[Stored records]
=======

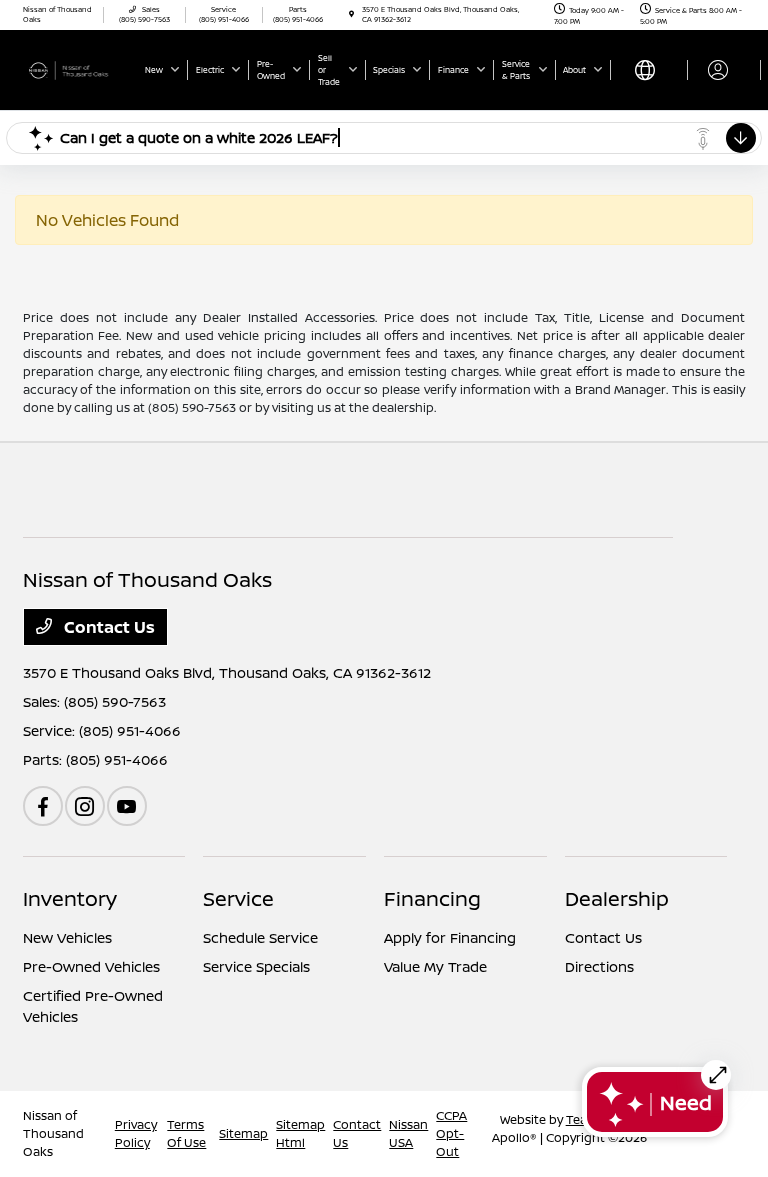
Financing (432, 898)
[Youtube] (127, 806)
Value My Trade (435, 966)
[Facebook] (43, 806)
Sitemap (243, 1133)
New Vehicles (67, 937)
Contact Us (107, 627)
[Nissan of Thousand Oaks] (77, 69)
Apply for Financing (450, 937)
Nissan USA (408, 1133)
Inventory (70, 898)
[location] (351, 14)
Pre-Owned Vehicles (91, 966)
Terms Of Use (186, 1133)
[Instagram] (85, 806)
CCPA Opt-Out (451, 1133)
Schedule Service (260, 937)
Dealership (617, 898)
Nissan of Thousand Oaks (53, 1133)
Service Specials (256, 966)
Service (238, 898)
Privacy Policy (136, 1133)
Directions (599, 966)
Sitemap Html (300, 1133)
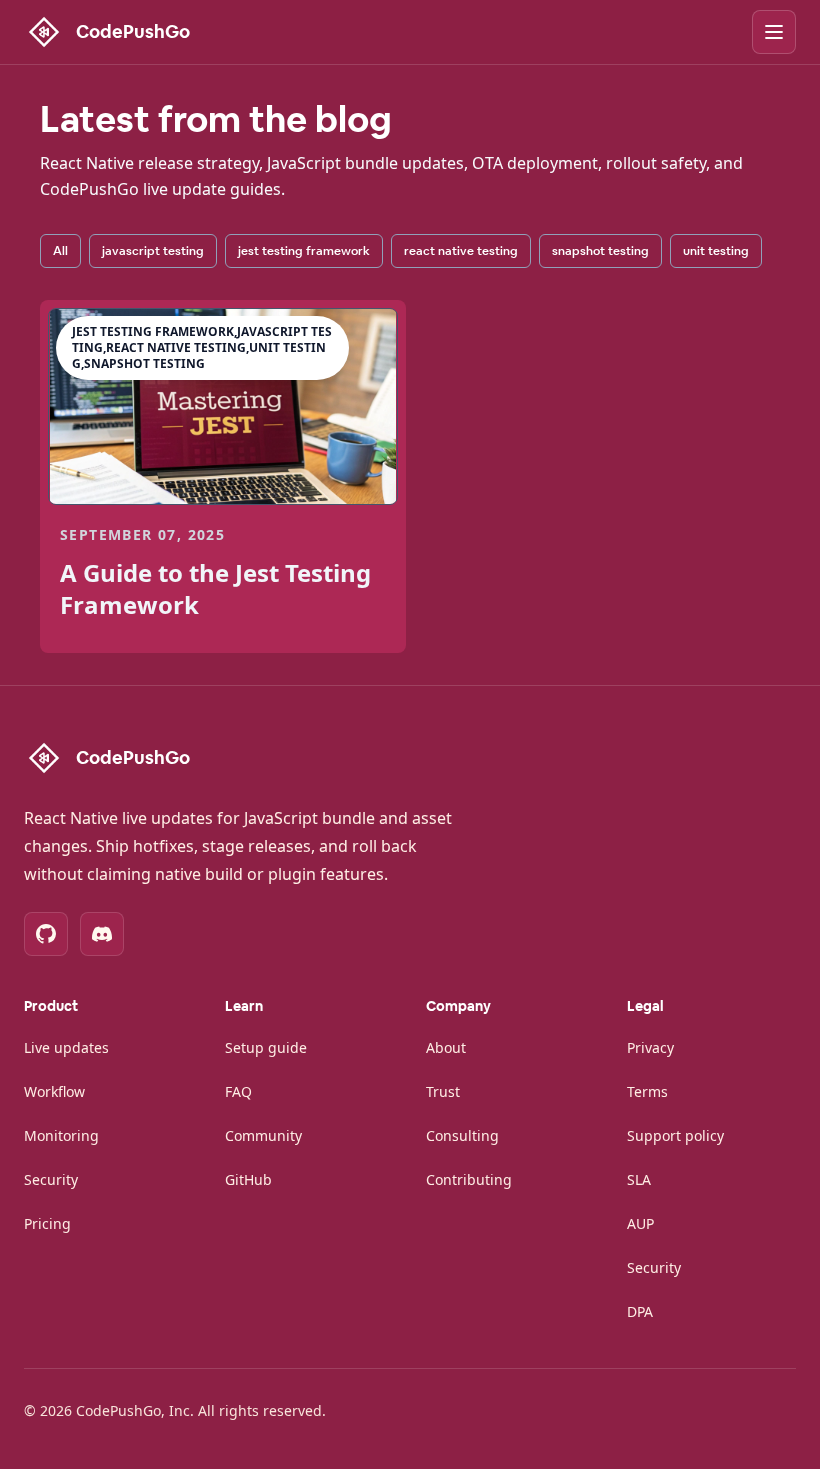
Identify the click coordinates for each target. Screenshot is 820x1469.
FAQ (238, 1091)
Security (51, 1179)
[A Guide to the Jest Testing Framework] (223, 406)
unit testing (716, 251)
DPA (640, 1311)
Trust (443, 1091)
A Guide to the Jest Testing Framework (215, 588)
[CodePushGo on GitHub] (46, 934)
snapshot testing (600, 251)
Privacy (650, 1047)
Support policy (675, 1135)
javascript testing (153, 251)
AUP (640, 1223)
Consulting (462, 1135)
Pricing (47, 1223)
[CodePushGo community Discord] (102, 934)
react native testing (461, 251)
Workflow (54, 1091)
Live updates (66, 1047)
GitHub (248, 1179)
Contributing (469, 1179)
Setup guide (266, 1047)
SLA (639, 1179)
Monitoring (61, 1135)
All (60, 251)
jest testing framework (304, 251)
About (446, 1047)
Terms (647, 1091)
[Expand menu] (774, 32)
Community (263, 1135)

=======

TASK DESCRIPTION: Word for word, write out the lines from the top of the records above down to the line holding "Schedule Service (260, 937)", inclusive, but not the pictures.

RESPONSE AREA:
Financing (432, 898)
[Youtube] (127, 806)
Value My Trade (435, 966)
[Facebook] (43, 806)
Sitemap (243, 1133)
New Vehicles (67, 937)
Contact Us (107, 627)
[Nissan of Thousand Oaks] (77, 69)
Apply for Financing (450, 937)
Nissan USA (408, 1133)
Inventory (70, 898)
[location] (351, 14)
Pre-Owned Vehicles (91, 966)
Terms Of Use (186, 1133)
[Instagram] (85, 806)
CCPA Opt-Out (451, 1133)
Schedule Service (260, 937)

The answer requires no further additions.